Kawasaki disease attributable to COVID-19 is showing up in children who present with swollen hands and feet, while only some children who present test positive for SARS-CoV-2 the numbers of children with these symptoms outpace normal frequencies and the correlation between COVID-19 and Kawasaki are being looked into. [link] If COVID-19 is related to these new presentations of Kawasaki disease it is likely because of SARS-CoV-2 infecting blood and possibly vessels and allowing fluid to escape from circulation into the body.

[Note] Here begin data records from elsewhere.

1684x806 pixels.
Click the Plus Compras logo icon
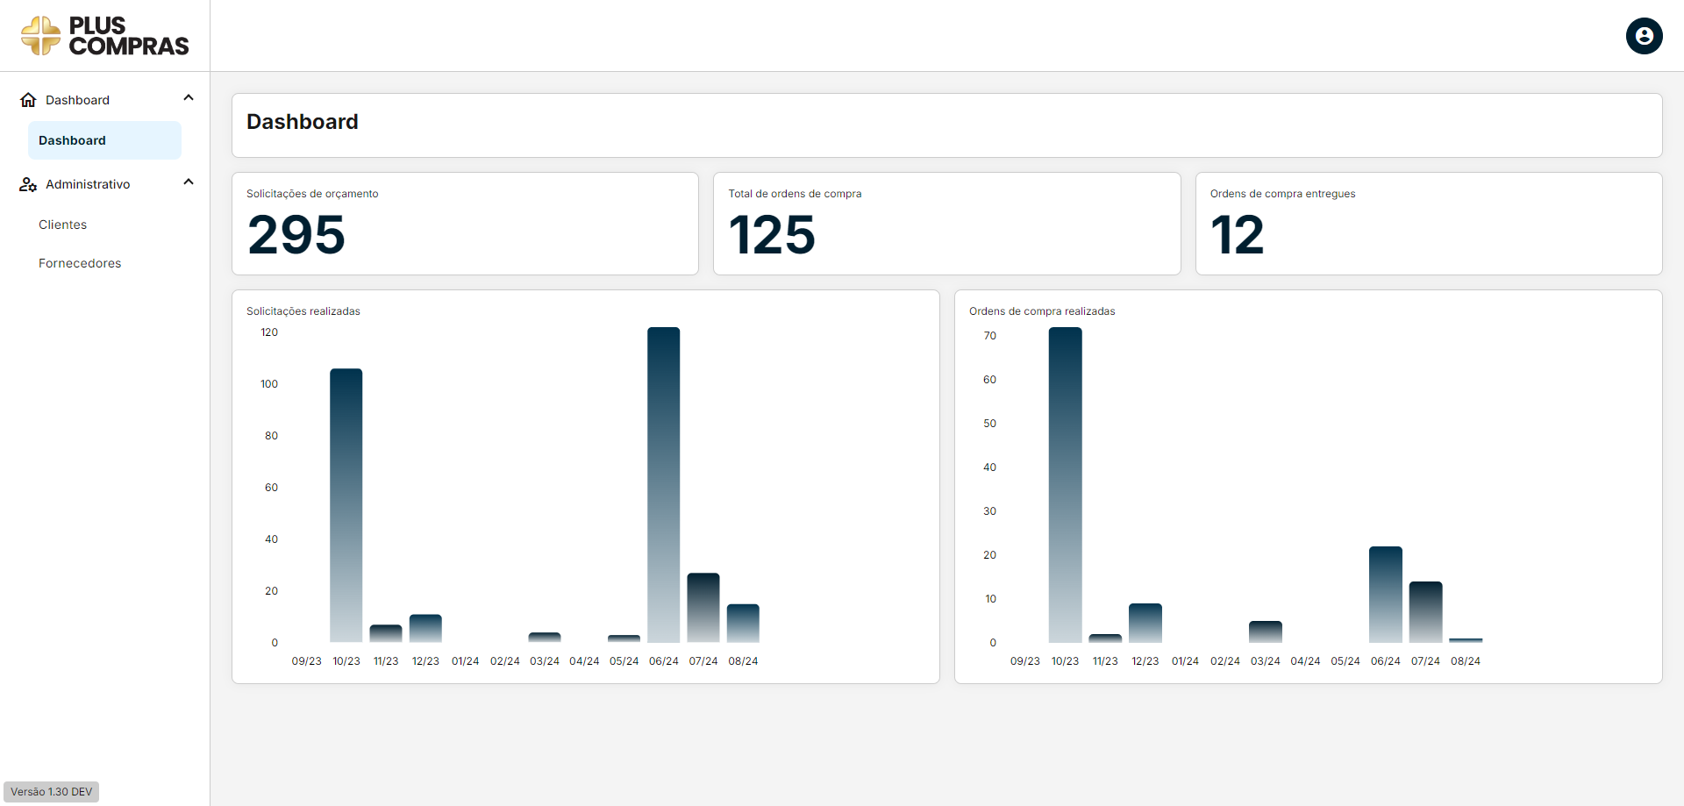coord(39,35)
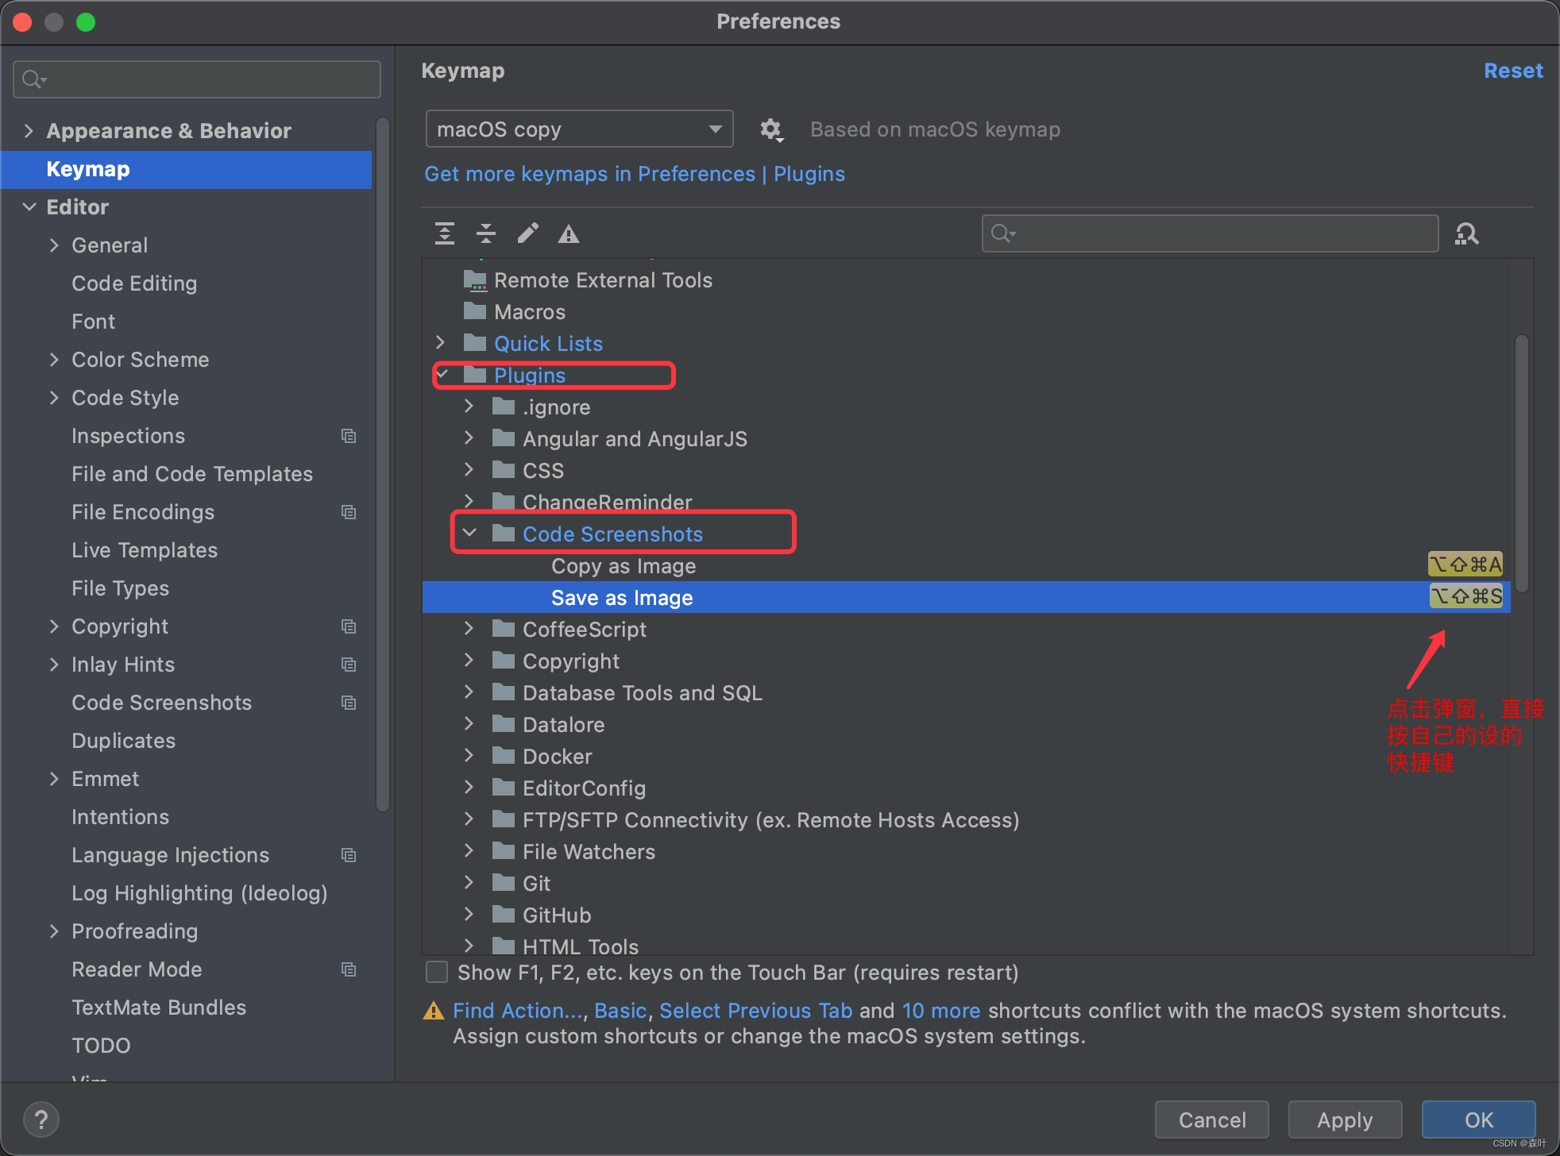This screenshot has width=1560, height=1156.
Task: Click the Expand All toolbar icon
Action: [445, 233]
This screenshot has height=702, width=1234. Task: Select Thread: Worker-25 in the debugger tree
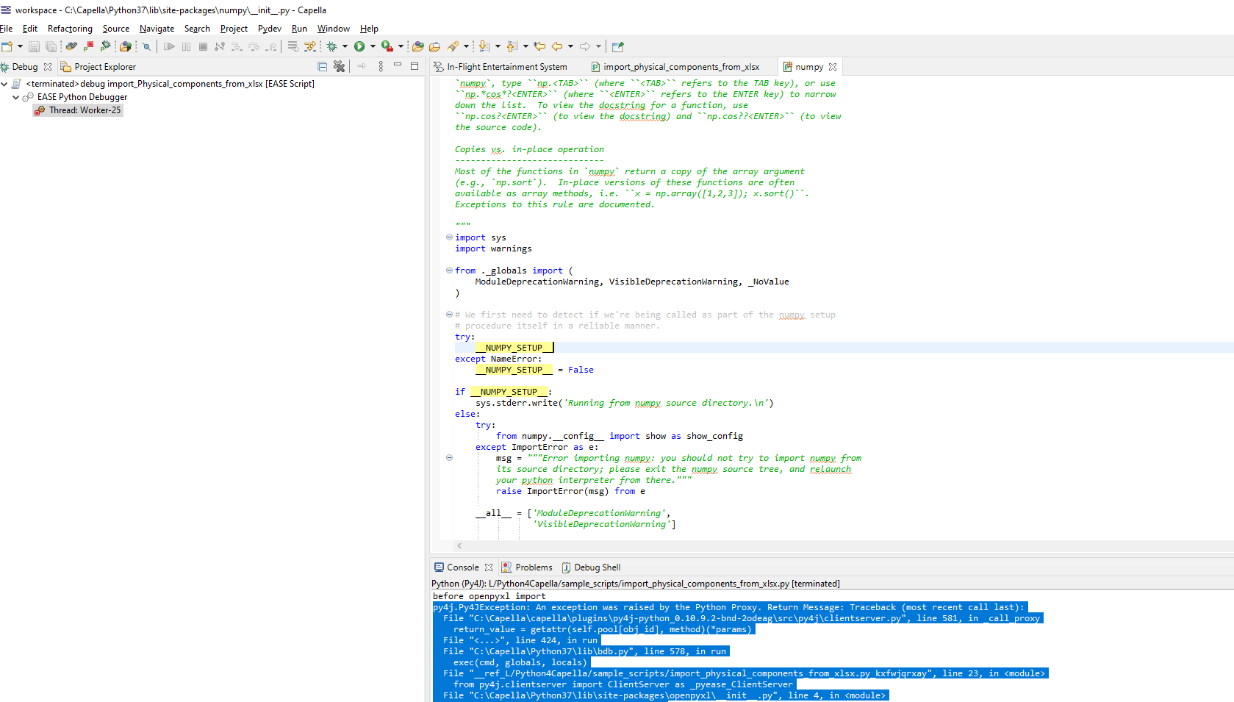click(x=83, y=110)
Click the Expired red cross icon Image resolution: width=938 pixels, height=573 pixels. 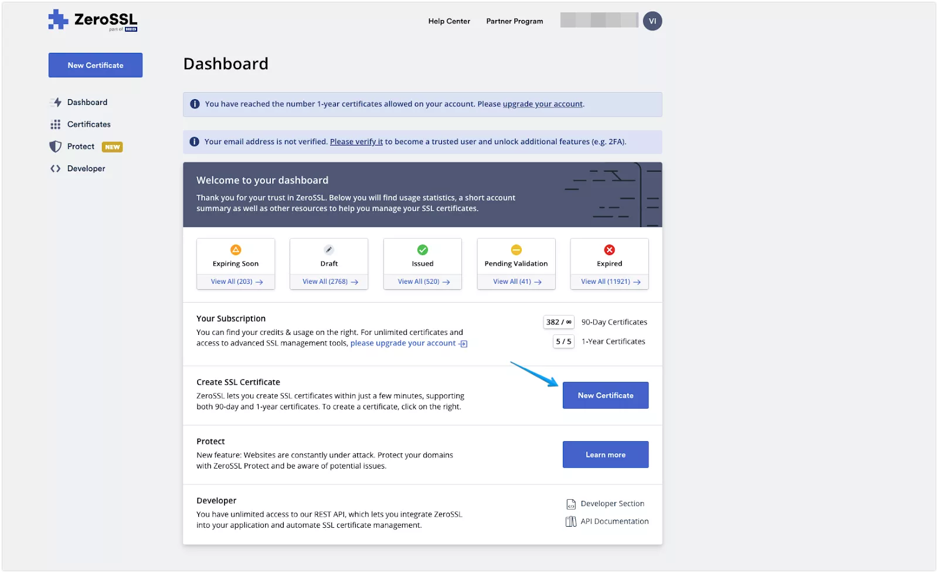(609, 250)
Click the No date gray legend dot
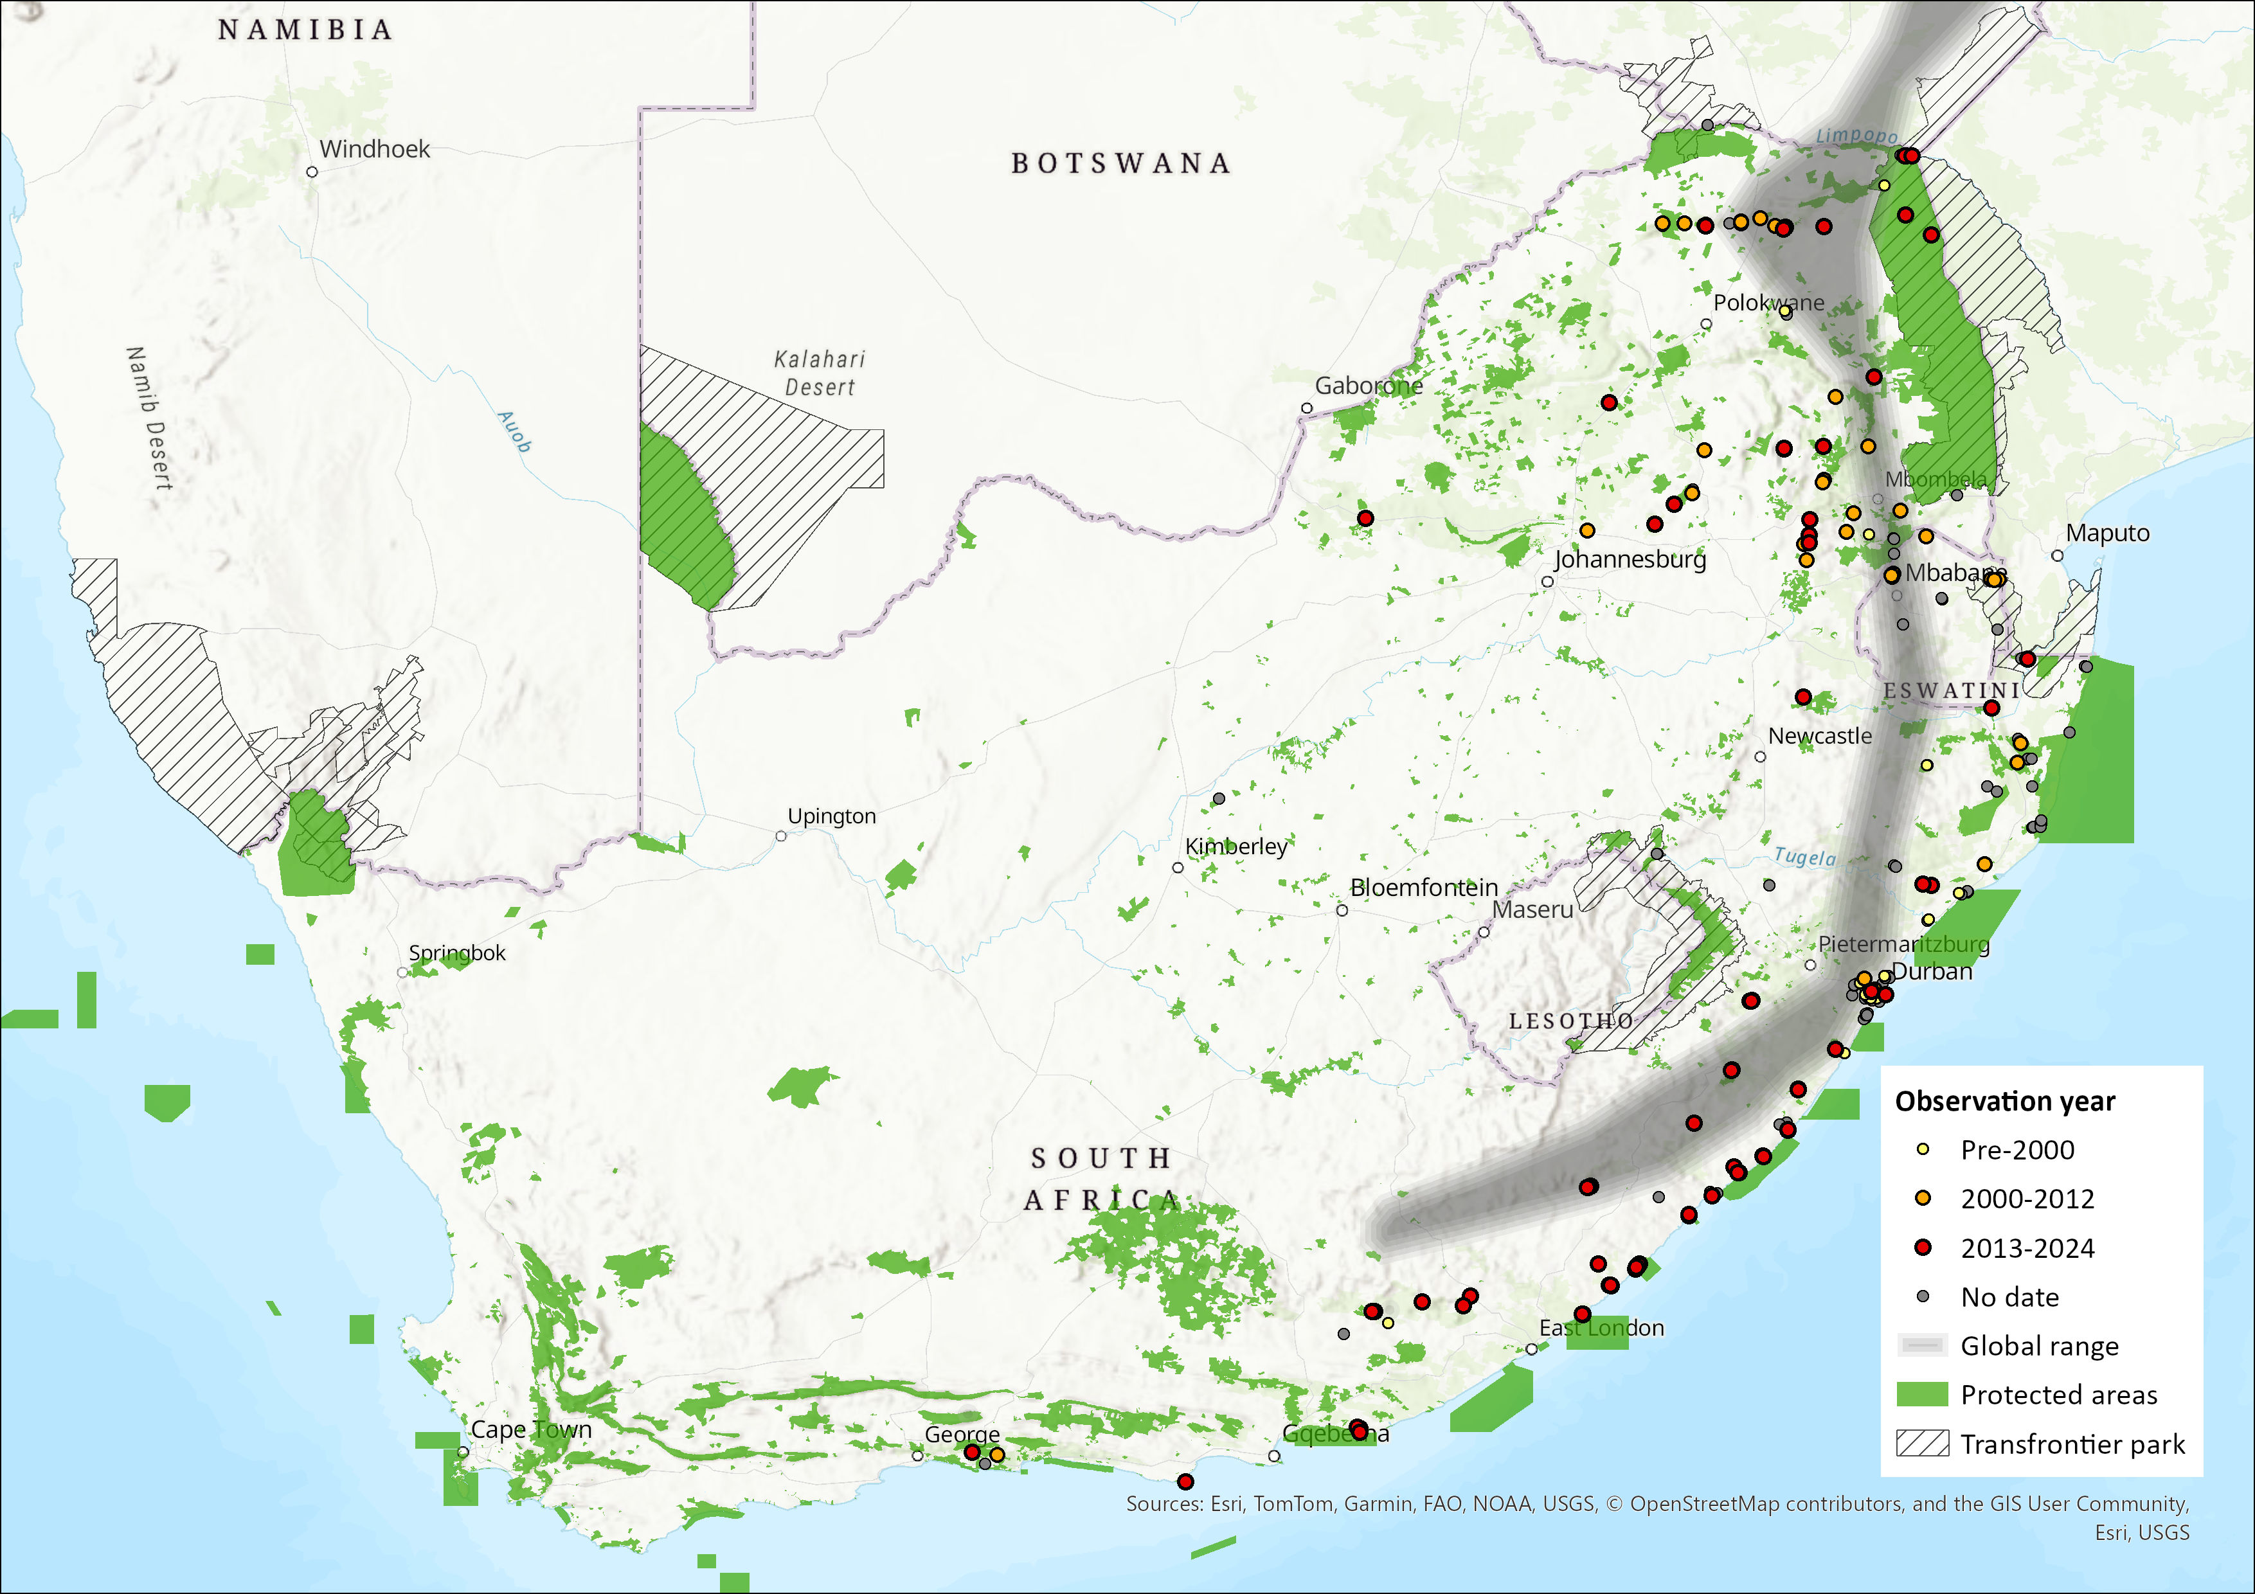2255x1594 pixels. 1923,1296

The final complication I wish to address is possible damage to kidneys. I’ve seen more posts being shared on social media where adults (20-40 years old) claim to have recovered from COVID-19 are told they need dialysis for at least the short term and possibly the rest of their lives. It’s not currently clear if COVID-19 is directly affecting the kidneys or if the thickened blood, cytokine storm, or oxygen starvation are having an indirect affect. Whether people are able to regain kidney function is currently unknown but presents a risk even to the young, healthy adult that becomes infected.
Staying Safe
COVID-19 has the rare ability to wreak havoc across the entire body from damage to the brain via stroke all the way down to causing swelling in the toes. With so many younger people becoming sick during the current peak in the US we will soon see people released from hospitals who have possible years of recovery in front of them before they are able to function normally. The best thing for everyone to do is to stay home as much as possible and wear masks when you go out.
The more people wear masks, the faster we can get back our outdoor activities. Based on data that suggests massive protests didn’t create COVID-19 spreading hotspots because of mask use, it’s possible that we could resume more of our outdoor activities when mask use becomes the norm. Imagine, we could be back in sports arenas and at festivals and farmers markets again this fall if we all do well now.